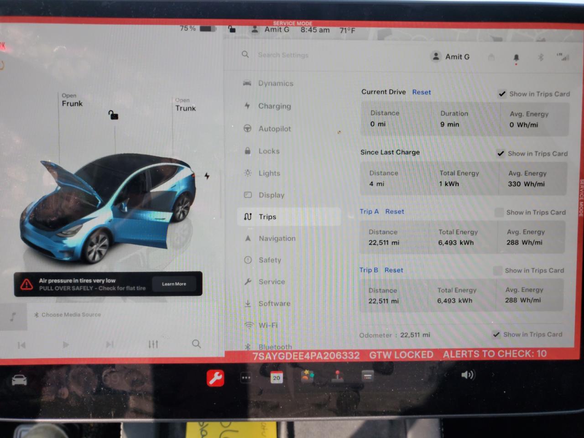The width and height of the screenshot is (584, 438).
Task: Open the Bluetooth icon in header
Action: pyautogui.click(x=541, y=57)
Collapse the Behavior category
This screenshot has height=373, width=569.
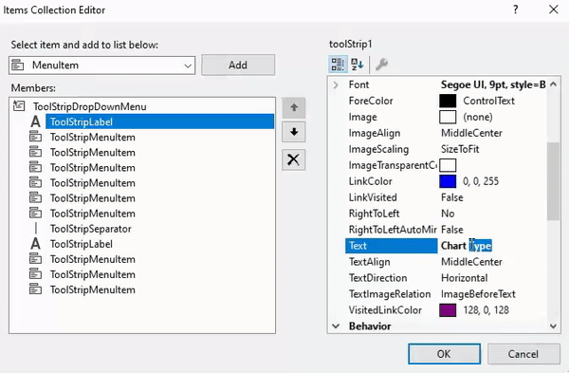coord(336,326)
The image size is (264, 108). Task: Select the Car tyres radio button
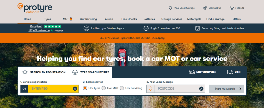tap(85, 88)
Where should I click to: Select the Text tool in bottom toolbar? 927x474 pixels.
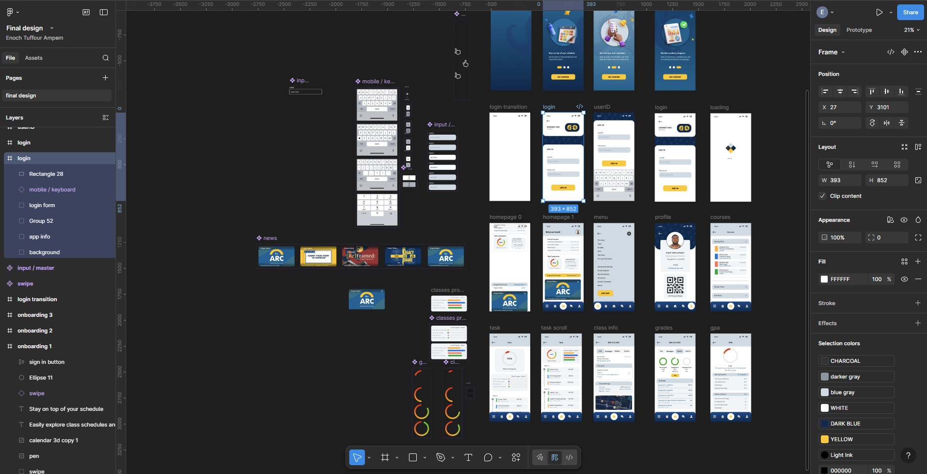tap(468, 457)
■ ■ ■ ■
● **Problem requirements**:
Go to the line containing "This screenshot has height=373, width=569.", then write out word for word every line from there to the end of the listing. Keep both end lines and drop the pictures.

● **Answer for the task**:
This screenshot has height=373, width=569.
coord(336,326)
The image size is (264, 108). Task: Select the Car tyres radio button
tap(85, 88)
Where should I click to: Select the Text tool in bottom toolbar? 927x474 pixels.
tap(468, 457)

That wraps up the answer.